* WHAT IS REQUIRED *
Write the following entries out again exactly, skipping each image.

* DATA FOR ANALYSIS *
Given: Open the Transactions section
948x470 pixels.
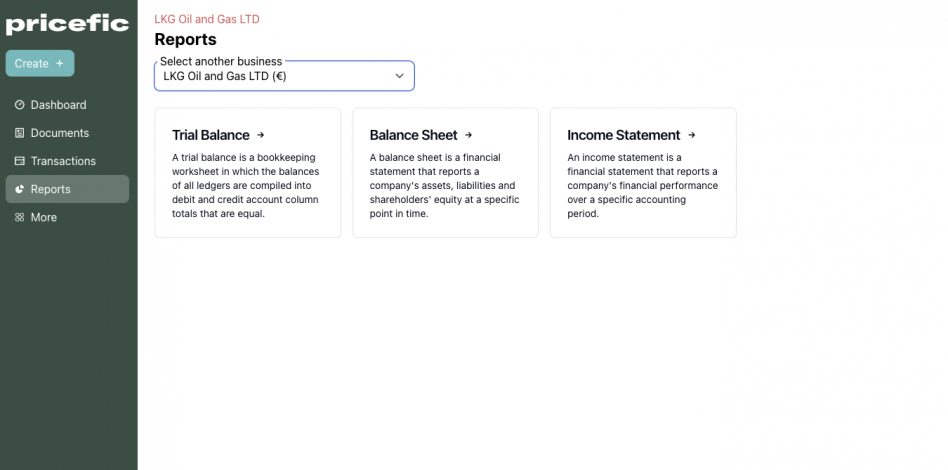Looking at the screenshot, I should pos(67,161).
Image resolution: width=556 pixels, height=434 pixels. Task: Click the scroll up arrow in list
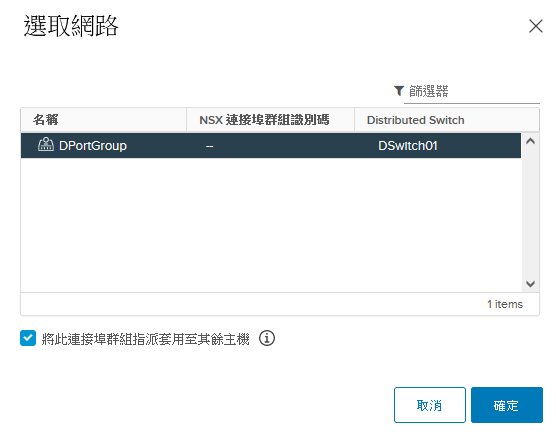pos(530,141)
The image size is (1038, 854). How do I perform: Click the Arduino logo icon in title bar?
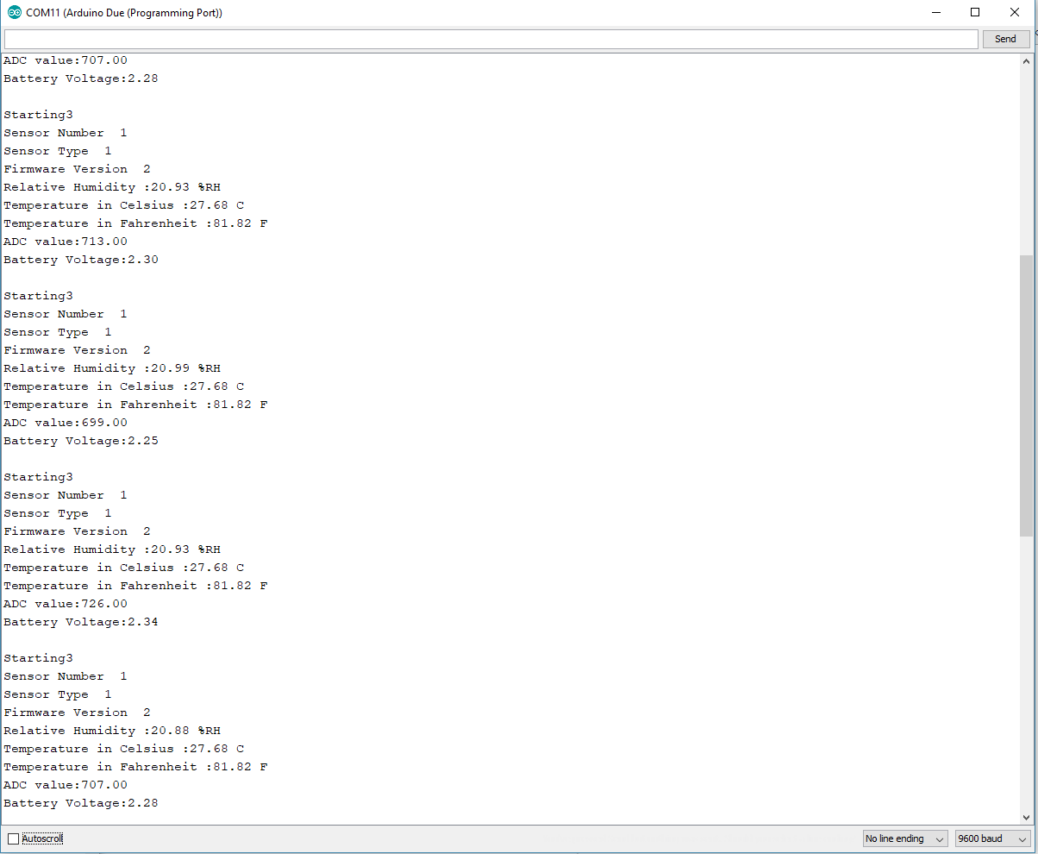point(14,13)
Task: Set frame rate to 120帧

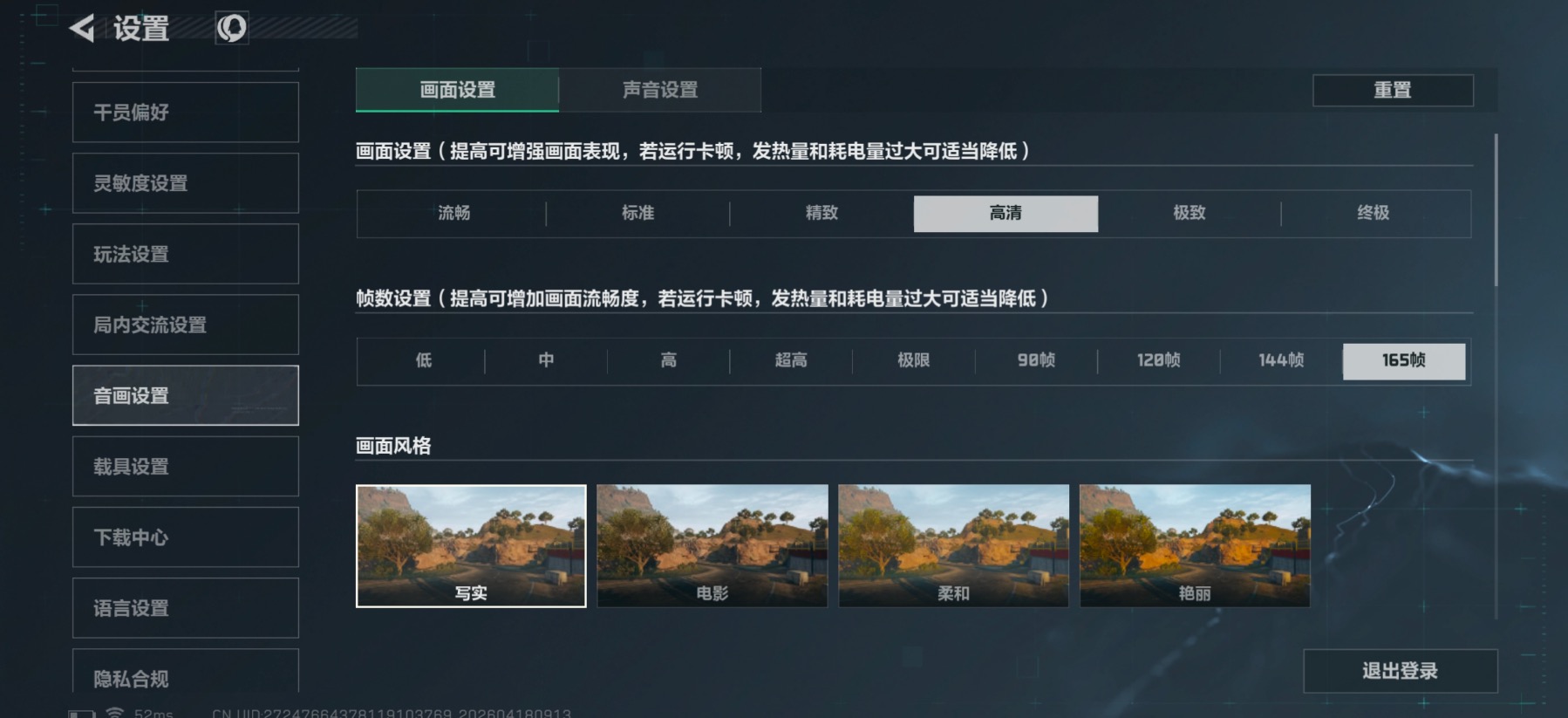Action: (x=1158, y=360)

* ANSWER BOX *
Given: Open the Transactions section
948x470 pixels.
Looking at the screenshot, I should pos(67,161).
Image resolution: width=556 pixels, height=434 pixels. Task: Click the scroll up arrow in list
pos(530,141)
The image size is (1038, 854). How do I perform: Click the Arduino logo icon in title bar?
point(14,13)
Task: Set frame rate to 120帧

Action: (x=1158, y=360)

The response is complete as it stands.